The impact wasn’t “small.” For me at that stage of life, it was transformational.
But the way I told the story made it sound like “just another day at the office.”
Déjà vu Moment
This wasn’t the first time.
I’ve seen people talk about their work as if they’ve just moved mountains. While really, it was a small hill.
Some are masters of storytelling and self-promotion, turning a glass of tap water into “a carefully curated hydration experience.”
Meanwhile, I may have genuinely moved mountains, yet I’ve talked about it like I just shifted a pebble.
That’s when it hit me:
👉 Success isn’t just what you do. It’s also how you tell the story.
The Real Enemies: Mindset & Communication
For years, I blamed the wrong enemy.
I told myself: “English isn’t my first language, that’s why I can’t tell my story well.”
But the deeper issue wasn’t language, it was mindset.
Growing up in China with an Asian mindset, I defaulted to humility mode:
“If the work is good, it speaks for itself.”
On top of that, I’m a woman. And women, in general, tend to downplay achievements. (Studies show women are less likely to self-promote, even when they perform at the same or higher levels than men.)
I see women getting better at this, yet honestly I am still struggling with it.
The mindset shift is simple but powerful:
In reality, work doesn’t speak for itself. We do.
I’m not magically fixed. I’m still practicing. I put some thoughts into what are the techniques for me to conquer the drawbacks. Here are some of the practical techniques I am practicing.
The Impact Formula
Every achievement should answer:
What I did -> How I did it -> Why it mattered.
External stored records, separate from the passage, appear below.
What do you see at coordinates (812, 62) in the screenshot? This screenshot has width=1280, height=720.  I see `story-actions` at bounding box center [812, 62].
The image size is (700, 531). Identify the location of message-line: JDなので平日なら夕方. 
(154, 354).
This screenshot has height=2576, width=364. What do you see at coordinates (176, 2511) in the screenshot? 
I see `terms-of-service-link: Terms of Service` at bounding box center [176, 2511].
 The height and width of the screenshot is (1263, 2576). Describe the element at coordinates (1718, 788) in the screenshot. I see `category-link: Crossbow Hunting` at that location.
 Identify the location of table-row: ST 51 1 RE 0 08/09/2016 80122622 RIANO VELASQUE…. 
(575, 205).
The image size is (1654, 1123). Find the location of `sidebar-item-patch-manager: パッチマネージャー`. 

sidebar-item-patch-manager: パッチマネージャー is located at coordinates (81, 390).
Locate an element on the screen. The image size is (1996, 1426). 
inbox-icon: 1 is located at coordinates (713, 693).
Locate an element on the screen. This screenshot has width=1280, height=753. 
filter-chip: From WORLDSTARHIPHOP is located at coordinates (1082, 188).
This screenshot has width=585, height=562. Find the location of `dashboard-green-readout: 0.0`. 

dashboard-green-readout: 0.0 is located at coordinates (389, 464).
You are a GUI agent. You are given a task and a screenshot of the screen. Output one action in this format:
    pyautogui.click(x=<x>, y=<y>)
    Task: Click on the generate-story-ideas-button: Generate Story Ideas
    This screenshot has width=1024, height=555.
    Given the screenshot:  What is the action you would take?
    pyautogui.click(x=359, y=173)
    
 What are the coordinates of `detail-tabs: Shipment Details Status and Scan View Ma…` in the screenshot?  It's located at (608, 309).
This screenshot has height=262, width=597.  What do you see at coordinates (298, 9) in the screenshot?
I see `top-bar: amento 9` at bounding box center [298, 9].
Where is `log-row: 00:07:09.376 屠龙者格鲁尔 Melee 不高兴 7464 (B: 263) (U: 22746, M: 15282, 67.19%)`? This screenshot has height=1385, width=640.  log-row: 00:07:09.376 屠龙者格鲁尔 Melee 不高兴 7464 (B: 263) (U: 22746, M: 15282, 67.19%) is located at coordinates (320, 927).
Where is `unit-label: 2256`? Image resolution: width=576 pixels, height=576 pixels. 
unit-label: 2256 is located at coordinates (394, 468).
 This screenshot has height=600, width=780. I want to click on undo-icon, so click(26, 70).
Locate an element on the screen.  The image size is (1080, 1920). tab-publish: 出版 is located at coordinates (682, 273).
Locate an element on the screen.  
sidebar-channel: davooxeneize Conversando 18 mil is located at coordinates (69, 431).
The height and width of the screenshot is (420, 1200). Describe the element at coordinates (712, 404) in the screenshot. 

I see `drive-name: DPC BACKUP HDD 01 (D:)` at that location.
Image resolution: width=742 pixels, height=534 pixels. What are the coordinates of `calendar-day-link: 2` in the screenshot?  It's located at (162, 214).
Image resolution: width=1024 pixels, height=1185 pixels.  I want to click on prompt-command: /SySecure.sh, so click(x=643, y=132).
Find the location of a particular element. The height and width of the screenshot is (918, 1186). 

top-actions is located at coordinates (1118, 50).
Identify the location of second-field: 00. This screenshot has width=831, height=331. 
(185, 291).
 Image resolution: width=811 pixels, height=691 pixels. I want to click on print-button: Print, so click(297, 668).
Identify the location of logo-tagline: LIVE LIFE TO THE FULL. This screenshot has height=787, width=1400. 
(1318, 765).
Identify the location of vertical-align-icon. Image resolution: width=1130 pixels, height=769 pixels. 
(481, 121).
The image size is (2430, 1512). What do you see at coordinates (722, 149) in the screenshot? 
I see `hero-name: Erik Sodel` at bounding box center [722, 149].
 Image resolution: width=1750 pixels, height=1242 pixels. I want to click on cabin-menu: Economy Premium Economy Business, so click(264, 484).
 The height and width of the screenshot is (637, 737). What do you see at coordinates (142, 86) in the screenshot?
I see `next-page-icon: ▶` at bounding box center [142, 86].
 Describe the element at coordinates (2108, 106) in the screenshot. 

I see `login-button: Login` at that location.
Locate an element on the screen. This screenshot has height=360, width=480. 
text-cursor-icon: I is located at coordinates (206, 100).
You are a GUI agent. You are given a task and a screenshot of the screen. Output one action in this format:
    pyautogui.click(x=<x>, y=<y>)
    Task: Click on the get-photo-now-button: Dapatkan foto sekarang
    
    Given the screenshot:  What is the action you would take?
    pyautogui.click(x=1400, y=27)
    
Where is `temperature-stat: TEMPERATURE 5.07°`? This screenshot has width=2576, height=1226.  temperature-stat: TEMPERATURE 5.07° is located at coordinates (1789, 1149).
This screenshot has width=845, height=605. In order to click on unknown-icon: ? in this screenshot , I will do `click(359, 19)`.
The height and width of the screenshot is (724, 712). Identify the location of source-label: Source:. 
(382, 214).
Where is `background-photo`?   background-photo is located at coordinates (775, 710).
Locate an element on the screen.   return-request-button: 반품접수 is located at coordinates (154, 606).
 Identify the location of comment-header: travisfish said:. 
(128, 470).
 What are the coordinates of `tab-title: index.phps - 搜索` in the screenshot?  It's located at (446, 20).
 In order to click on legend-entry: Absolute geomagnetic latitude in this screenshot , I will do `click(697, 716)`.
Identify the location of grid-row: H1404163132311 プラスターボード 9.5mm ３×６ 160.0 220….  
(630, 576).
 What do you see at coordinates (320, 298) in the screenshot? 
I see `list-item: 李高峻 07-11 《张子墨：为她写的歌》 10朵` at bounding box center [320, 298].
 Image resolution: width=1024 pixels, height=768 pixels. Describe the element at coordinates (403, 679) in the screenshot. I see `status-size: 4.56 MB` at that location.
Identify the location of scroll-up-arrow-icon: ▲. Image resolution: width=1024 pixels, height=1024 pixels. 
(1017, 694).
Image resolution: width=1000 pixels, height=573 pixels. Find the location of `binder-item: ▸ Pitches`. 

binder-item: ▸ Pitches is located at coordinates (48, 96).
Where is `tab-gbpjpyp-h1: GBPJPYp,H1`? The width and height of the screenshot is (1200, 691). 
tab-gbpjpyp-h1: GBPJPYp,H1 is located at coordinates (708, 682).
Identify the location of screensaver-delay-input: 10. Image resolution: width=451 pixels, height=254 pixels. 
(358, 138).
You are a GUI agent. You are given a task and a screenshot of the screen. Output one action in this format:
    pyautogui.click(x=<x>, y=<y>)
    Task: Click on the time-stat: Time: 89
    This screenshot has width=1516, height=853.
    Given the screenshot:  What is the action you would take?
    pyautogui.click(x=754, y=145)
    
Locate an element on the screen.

Audit your stories. Write down your last 5 -10 achievements. Rewrite them with scale, impact, and rhythm. Keep them ready for interviews, reviews, or even casual coffee chats.
Practice “CEO Talk”
Next time someone asks what you do, don’t just describe the work - describe the value.
Not “I helped with a pilot” →
“I led an ML-Ops pilot that cut deployment from weeks to hours.”Not “I wrote blogs about women empowerment” →
“I founded a bilingual platform amplifying women’s voices across cultures.”Not “I had a conversation with the CIO” →
“I influence at the C-level for decision-making.”
It’s about shifting from tasks to transformation.
Get Sponsors, Not Just Mentors
Mentors advise. Sponsors bet their reputation on you.
Quiet competence alone rarely gets you promoted.
Visibility + advocacy = acceleration.
But here’s the hard truth: for years, I didn’t have sponsors. I didn’t know I needed to ask, how to ask, or even who to ask.
I’m still practicing this learning to say:
“Can you advocate for me for this role?”
Experiment with Boldness
If you’re like me and humility is your default, try this exercise:
In a safe setting, oversell your story once or twice.
Watch how people respond.
It feels weird, but it helps recalibrate your baseline.
The Takeaway
This isn’t about exaggeration or arrogance.
It’s about giving the impact the voice it deserves.
Mastery is powerful. But mastery + narrative is unstoppable. The practice takes time to see the results. But we are all on this together.
How do you balance humility with visibility in your own career?